過去のことで母と上手くいかず、そんな自分は人としてどうなんだと自己嫌悪に陥り、でも自分を改められなくて、母に対して頭と心と行動がバラバラで。おかしくなりそうだった。いや、なっていた。
そんな時にこの信田さよ子さんの言葉は私にとっての救いだった。人生の再定義だった。
母に優しくなれない、そしてそんな自分に嫌悪感を感じて、結果母も私も不幸であるのは他人の価値観で生きようとしているから。信田さよ子さんの言っている価値観で私の人生を再定義した方が、私も母も幸せになれるんじゃないかと思った。
自分も相手も幸せになる自分の価値観で人生を再定義していきたい。
日々そこら中に転がっている他人の価値観。小さな頃からなんの疑いもなく拾って自分のポケットに入れてきた。
今そのポケットを開けてみたら、もう今40代の私には合わないものだった。それはどんぐりのようなものだった。
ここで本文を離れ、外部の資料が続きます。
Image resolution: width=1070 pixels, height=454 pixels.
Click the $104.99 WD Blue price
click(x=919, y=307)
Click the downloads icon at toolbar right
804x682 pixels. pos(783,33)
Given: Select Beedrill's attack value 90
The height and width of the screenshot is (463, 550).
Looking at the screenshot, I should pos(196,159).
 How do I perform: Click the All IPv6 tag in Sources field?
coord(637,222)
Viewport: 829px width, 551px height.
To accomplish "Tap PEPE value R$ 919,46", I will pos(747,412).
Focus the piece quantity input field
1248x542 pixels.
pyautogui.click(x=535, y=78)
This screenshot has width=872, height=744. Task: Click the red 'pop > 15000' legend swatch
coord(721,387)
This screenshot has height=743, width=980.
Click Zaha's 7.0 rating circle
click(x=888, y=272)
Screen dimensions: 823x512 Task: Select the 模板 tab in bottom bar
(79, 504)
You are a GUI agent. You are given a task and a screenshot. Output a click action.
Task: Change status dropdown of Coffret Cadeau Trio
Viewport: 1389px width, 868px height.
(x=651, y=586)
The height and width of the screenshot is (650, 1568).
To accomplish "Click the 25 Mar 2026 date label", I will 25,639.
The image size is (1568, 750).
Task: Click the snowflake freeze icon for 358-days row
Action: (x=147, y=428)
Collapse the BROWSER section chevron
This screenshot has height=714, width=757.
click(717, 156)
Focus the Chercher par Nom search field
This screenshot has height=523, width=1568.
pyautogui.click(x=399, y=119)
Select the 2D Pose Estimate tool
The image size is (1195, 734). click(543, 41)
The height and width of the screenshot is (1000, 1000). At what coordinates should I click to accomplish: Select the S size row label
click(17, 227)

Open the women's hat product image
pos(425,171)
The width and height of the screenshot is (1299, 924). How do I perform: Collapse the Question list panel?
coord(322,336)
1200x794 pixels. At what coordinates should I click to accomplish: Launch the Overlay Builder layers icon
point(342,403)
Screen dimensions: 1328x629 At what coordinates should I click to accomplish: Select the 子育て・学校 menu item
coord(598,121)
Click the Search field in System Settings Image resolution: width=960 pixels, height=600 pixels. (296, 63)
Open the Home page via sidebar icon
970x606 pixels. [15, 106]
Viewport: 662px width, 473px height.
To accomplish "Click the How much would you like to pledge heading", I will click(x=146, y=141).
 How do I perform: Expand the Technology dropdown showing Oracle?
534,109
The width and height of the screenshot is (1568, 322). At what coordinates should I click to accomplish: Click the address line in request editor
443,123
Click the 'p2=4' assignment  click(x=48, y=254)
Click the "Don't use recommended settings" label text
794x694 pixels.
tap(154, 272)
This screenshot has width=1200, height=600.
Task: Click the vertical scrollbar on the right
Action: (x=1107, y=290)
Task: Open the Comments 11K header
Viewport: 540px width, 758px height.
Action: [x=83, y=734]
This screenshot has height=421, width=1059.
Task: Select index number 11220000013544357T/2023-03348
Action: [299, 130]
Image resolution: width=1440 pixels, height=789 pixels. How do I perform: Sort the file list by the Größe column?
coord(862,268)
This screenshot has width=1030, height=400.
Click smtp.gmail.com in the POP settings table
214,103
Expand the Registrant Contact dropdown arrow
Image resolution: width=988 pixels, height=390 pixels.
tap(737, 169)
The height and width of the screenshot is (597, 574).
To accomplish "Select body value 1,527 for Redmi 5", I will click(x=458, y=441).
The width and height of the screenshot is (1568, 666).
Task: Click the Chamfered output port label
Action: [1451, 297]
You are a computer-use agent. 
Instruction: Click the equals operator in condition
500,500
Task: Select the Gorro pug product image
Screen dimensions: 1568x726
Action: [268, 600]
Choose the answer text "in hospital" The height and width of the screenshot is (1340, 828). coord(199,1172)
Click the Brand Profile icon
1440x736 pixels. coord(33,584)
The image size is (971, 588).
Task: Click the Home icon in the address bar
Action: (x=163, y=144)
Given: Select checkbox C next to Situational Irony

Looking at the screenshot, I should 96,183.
小さい頃はよくわかんないけどどんぐり見つけると拾ってポケットにいれていた。別にどんぐり好きなわけじゃないのに、どんぐりは見つけたら拾うものだった。
つい数年前までどんぐり拾い続けてポケットをいっぱいにして自分を満たしていた。いや、満たしていたと思いこんでいたけど、実は満たされていなかった。
ポケットのどんぐり一回全部空っぽにして、自分が欲しいと思ったものを見つけて、ポケットに詰めていこう。自分が欲しいものは木ノ実かもしれないし、石かもしれない。
自分を満たせるものは何かを調べながら。